#### Instructions to follow
Please give again, exactly, every line of the material from the one containing "Nautica (586, 2377)" to the end, including both of those lines.

#### Extracted entries
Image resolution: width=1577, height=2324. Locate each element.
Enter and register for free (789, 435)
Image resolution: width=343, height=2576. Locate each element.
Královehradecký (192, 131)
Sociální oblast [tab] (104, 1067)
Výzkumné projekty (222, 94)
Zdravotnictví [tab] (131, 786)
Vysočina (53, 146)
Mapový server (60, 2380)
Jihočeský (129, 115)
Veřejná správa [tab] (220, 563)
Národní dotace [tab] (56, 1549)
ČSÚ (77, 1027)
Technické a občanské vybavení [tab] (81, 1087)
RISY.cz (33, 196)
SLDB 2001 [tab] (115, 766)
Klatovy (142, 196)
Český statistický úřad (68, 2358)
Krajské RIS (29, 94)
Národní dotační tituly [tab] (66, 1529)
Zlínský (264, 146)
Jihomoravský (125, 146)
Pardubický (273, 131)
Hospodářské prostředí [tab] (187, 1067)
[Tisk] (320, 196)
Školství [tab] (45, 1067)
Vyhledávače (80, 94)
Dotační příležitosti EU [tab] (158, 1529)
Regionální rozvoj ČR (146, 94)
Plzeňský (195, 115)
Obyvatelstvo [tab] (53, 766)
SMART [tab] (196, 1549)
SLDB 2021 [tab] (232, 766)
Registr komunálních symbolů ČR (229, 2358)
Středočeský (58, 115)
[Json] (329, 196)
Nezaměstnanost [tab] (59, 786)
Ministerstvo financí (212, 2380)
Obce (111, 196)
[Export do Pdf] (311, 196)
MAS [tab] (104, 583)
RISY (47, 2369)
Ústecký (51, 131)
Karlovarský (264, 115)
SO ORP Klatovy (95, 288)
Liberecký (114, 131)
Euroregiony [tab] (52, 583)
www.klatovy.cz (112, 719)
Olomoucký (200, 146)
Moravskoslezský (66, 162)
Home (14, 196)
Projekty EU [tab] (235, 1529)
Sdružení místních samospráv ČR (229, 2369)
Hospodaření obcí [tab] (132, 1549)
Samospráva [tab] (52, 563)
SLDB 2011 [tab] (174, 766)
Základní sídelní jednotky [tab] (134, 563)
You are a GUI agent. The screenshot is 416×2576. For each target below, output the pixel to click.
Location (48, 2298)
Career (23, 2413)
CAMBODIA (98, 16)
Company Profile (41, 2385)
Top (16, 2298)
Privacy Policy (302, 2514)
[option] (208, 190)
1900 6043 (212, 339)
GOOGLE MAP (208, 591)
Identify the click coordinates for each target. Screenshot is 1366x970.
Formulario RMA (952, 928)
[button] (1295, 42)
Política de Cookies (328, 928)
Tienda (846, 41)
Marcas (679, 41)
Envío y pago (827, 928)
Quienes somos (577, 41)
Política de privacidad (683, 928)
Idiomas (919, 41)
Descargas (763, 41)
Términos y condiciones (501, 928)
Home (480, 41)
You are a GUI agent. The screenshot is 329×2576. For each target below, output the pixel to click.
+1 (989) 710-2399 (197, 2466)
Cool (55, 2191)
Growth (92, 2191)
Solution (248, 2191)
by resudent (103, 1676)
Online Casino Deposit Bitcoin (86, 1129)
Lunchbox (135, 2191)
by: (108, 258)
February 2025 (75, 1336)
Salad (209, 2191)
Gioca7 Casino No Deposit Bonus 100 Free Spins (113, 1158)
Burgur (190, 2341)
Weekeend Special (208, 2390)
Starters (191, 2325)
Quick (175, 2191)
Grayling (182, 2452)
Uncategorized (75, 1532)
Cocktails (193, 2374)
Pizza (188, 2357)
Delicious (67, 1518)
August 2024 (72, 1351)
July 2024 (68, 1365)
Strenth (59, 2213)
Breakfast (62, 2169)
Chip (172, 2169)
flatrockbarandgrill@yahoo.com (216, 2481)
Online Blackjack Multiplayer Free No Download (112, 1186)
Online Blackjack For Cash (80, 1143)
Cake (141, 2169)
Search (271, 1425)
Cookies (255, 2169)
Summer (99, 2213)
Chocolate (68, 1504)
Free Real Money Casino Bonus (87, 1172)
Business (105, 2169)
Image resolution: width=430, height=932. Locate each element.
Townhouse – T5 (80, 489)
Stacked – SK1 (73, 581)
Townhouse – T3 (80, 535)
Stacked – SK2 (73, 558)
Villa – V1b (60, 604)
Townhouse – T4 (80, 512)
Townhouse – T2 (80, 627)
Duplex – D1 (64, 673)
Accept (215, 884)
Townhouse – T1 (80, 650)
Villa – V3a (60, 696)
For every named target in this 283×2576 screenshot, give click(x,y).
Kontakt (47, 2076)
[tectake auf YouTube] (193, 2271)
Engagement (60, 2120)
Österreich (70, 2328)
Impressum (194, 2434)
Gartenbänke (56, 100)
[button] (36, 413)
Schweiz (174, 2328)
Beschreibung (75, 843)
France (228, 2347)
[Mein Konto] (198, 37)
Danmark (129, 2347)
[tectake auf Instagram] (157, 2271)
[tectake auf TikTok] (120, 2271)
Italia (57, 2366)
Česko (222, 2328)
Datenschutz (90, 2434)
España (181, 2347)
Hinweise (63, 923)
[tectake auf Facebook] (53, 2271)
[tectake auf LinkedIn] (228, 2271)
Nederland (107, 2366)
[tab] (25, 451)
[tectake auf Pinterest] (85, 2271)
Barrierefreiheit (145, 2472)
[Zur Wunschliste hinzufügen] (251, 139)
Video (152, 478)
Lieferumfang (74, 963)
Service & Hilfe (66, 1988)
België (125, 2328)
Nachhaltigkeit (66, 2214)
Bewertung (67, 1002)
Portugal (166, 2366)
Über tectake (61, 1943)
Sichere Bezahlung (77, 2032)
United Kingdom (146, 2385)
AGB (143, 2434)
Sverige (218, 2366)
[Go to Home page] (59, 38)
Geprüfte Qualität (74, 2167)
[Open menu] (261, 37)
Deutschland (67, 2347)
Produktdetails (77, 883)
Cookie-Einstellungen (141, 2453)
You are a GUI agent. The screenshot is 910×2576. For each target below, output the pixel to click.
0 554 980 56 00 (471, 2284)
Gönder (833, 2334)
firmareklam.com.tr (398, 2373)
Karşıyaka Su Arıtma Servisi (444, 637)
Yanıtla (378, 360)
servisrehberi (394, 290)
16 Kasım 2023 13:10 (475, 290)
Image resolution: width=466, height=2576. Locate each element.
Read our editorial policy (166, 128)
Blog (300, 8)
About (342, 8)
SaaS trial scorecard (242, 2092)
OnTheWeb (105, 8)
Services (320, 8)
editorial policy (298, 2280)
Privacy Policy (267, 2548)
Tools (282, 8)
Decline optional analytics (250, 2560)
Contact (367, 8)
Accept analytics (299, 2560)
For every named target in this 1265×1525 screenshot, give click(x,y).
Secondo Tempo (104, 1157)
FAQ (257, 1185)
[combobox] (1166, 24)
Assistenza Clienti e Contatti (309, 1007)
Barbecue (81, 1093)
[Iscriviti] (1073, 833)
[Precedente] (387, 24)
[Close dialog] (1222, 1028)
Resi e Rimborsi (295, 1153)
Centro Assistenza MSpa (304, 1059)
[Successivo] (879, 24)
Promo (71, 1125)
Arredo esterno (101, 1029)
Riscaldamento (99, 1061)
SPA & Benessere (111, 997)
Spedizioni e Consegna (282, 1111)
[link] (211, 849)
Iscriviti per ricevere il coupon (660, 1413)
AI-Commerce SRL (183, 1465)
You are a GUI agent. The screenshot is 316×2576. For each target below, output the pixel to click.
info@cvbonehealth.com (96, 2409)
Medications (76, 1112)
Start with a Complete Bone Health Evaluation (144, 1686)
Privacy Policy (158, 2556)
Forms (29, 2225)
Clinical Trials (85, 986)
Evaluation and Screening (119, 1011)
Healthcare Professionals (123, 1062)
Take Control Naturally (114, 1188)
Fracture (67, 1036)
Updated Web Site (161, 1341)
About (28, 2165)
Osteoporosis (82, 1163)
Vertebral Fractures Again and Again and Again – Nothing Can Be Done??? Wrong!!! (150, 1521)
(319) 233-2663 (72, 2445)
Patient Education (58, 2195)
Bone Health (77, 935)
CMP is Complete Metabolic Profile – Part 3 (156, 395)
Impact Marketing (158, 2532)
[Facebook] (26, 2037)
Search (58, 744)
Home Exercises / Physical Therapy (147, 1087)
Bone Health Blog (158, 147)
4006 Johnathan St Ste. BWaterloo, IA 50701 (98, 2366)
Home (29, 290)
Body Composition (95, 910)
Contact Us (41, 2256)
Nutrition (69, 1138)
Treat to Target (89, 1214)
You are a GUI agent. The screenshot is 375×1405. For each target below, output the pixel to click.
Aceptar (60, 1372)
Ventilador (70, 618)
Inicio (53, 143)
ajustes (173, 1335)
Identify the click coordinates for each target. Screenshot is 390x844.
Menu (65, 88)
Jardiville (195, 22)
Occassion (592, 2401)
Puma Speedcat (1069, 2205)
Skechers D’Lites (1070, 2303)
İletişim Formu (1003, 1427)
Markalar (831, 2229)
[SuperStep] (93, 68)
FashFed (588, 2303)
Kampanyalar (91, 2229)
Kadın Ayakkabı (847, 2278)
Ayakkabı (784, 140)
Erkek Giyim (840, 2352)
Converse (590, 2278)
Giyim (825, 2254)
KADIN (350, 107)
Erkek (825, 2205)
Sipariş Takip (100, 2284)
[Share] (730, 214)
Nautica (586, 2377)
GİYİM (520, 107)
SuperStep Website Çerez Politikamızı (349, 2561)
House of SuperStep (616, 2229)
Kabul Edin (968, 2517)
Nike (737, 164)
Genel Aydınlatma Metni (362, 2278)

#### Answer to the exercise
Nautica (586, 2377)
GİYİM (520, 107)
SuperStep Website Çerez Politikamızı (349, 2561)
House of SuperStep (616, 2229)
Kabul Edin (968, 2517)
Nike (737, 164)
Genel Aydınlatma Metni (362, 2278)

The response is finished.